Lesiones vestibulares

Síndrome vestibular unilateral

Cuando se produce una lesión vestibular unilateral, se origina una alteración del equilibrio muy importante que se manifiesta por alteración del control postural y de la realización de movimientos. En el síndrome vestibular unilateral se pueden diferenciar tres elementos que son : síndrome oculomotor, síndrome postural y síndrome perceptivo.

-o Síndrome oculomotor: originado por la transmisión de información incorrecta desde el sistema vestíbulo-ocular hasta los núcleos oculomotores; se origina un nistagmus espontáneo, generalmente horizontal

- Síndrome postural: ocasionado por la transmisión de información equivocada por el sistema vestíbulo-espinal. El reflejo vestíbulo-espinal desempeña un papel importante para el control postural.

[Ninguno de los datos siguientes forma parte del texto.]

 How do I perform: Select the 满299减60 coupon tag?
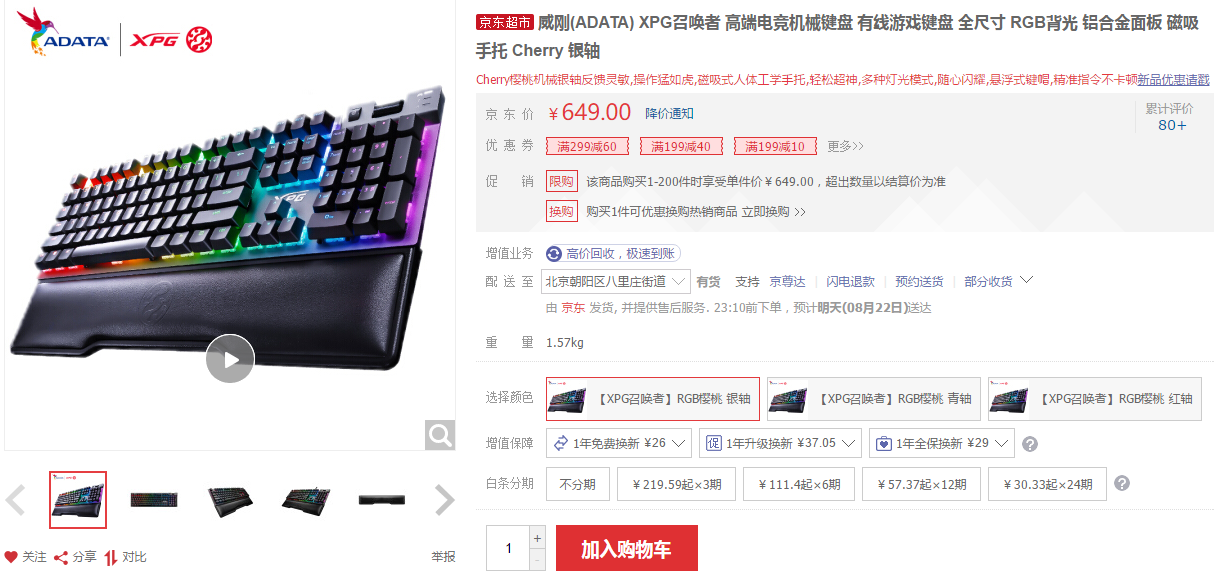(587, 147)
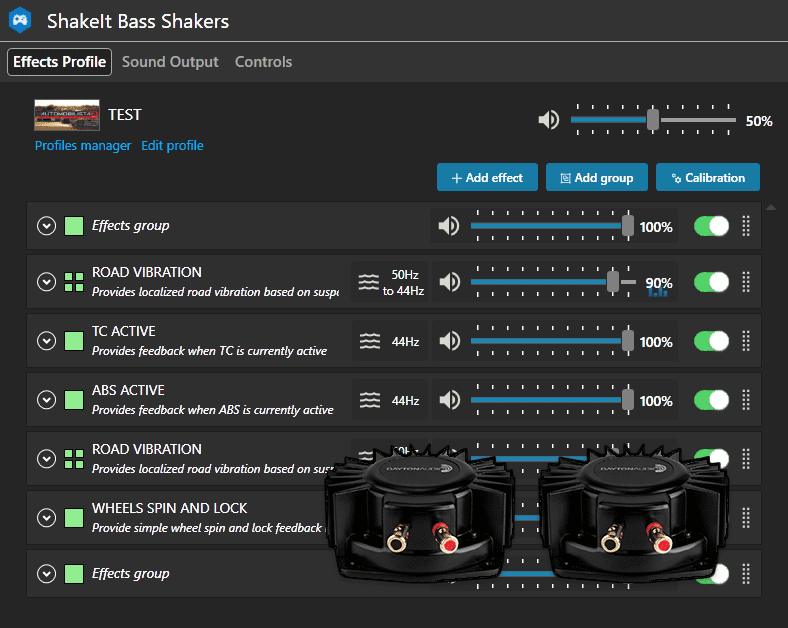Image resolution: width=788 pixels, height=628 pixels.
Task: Expand the ABS ACTIVE effect settings
Action: pyautogui.click(x=46, y=400)
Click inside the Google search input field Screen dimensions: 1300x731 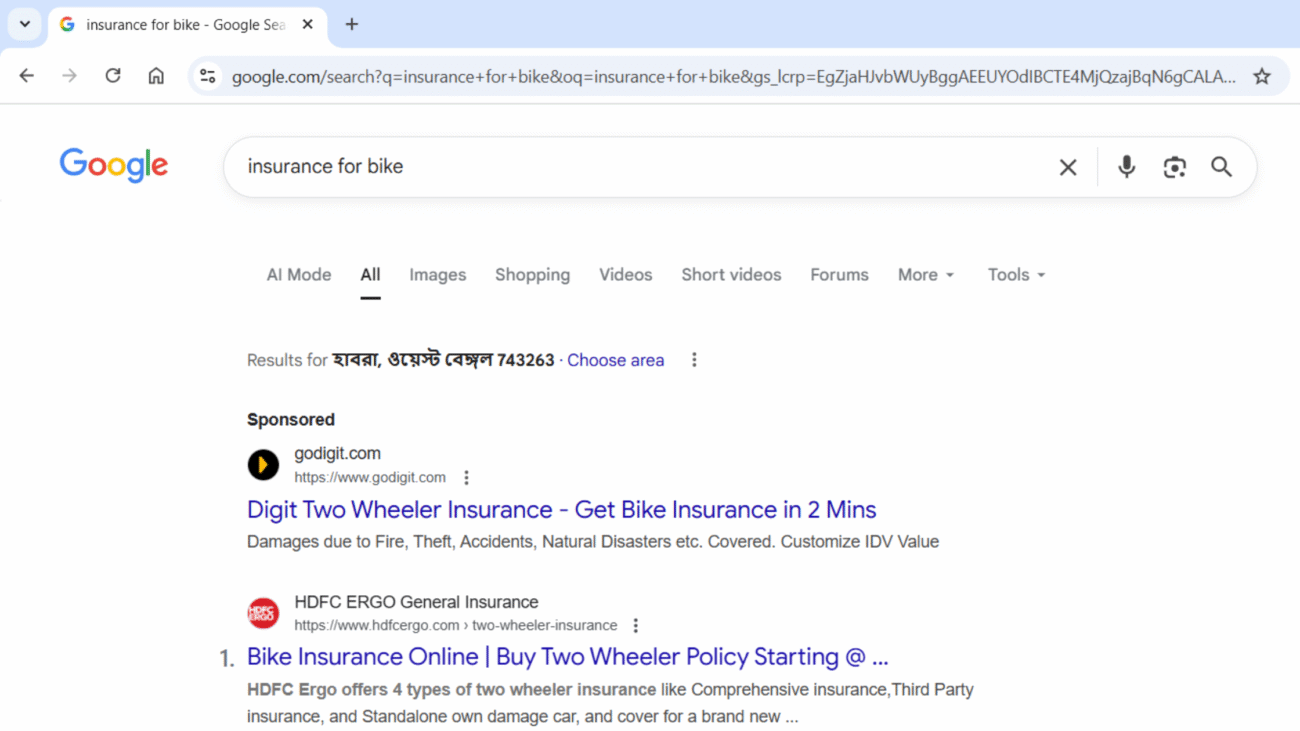tap(640, 167)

Cuando se produce una alteración unilateral del sistema vestibular, esta se transmite por el sistema vestíbulo-espinal originando una desviación de la cabeza y del cuerpo hacia el lado lesionado; la desviación aumenta cuando se cierran los ojos. También se produce una disminución del tono de los músculos extensores. Cuando se integran de forma adecuada la información visual y propioceptiva, es posible conseguir la compensación de este síndrome postural.

- Síndrome perceptivo: es el más típico del ser humano y es debido al procesamiento correcto que se realiza a nivel cortical de la información incorrecta que llega desde los dos sistemas vestibulares. Lo más característico de este síndrome es la sensación de vértigo, interpretada como alucinación del movimiento, que puede llegar a ser muy invalidante para el sujeto que lo padece. Esta sensación de movimiento habitualmente se acompaña de sensación de inclinación del cuerpo hacia el lado afectado, esto origina alteraciones en la percepción de la verticalidad. Cuando la compensación es correcta, el vértigo desaparece en pocos días, mientras que la percepción de la verticalidad se corrige de forma más lenta.

Síndrome vestibular bilateral

Cuando se ha producido un daño simultáneo en ambos laberintos, los síntomas que presenta el paciente dependerán de la imposibilidad de fijar las imágenes en la retina con los movimientos de la cabeza. La sintomatología puede ser muy variada, desde la casi inexistencia de síntomas hasta encontrar una ataxia vestibular muy intensa inicialmente, que luego se transformará en inestabilidad irrecuperable con la marcha.